KHARTOUM: Sudanese security agents seized all the copies of three independent newspapers on Sunday, their editors said, the latest such move in a week long crackdown on local independent dailies.
The security agents took all the latest editions of Al-Ahdath, Al-Watan, and Al-Jarida early on Sunday, shortly after they had been printed, without giving a reason, their editors told AFP.
The arbitrary seizure of independent newspapers comes amid concerns about worsening press freedom under the government of President Omar al-Bashir, which has coincided with escalating tensions between Khartoum and Juba.
"I think they want to hit us with heavy financial losses, because we have lost a lot of money from the printing and from the money we expected to get from advertising," said Al-Jarida's editor-in-chief Osman Shinger.
"They want to kick us out of the market.
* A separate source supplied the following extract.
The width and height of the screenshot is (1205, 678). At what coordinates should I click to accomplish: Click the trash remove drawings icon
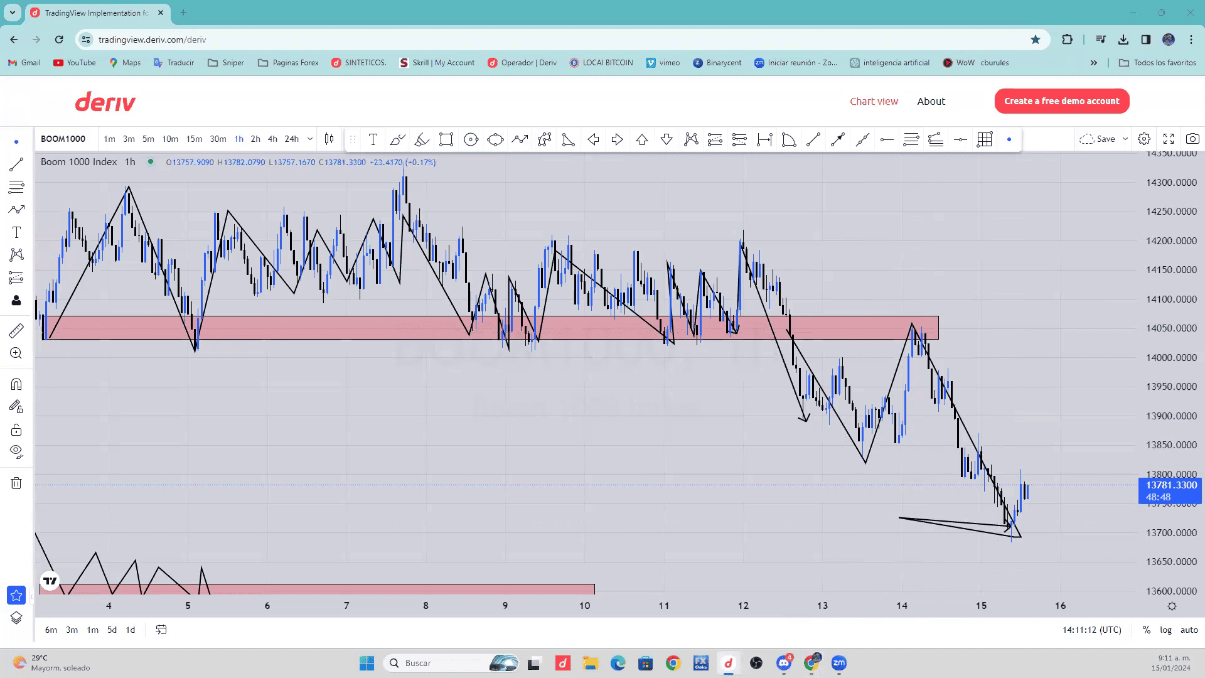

It is a bad thing for the freedom of expression in Sudan," added Shinger, whose paper has now been barred from circulating at least three times this month.
On Friday, Al-Jarida and Akhir Lahza, another independent daily, saw their print-runs confiscated prior to distribution.
On Tuesday, security agents took all the copies of Al-Ahram, which contained an interview with a top South Sudanese official, and also banned the newspaper Al-Tayar from publishing for an unspecified period of time, its editor said.
And journalists and members of the opposition Communist Party held a sit-in in early June to protest repeated restrictions against their newspaper, Al-Midan, after its distribution was blocked by security agents 13 times over the past month.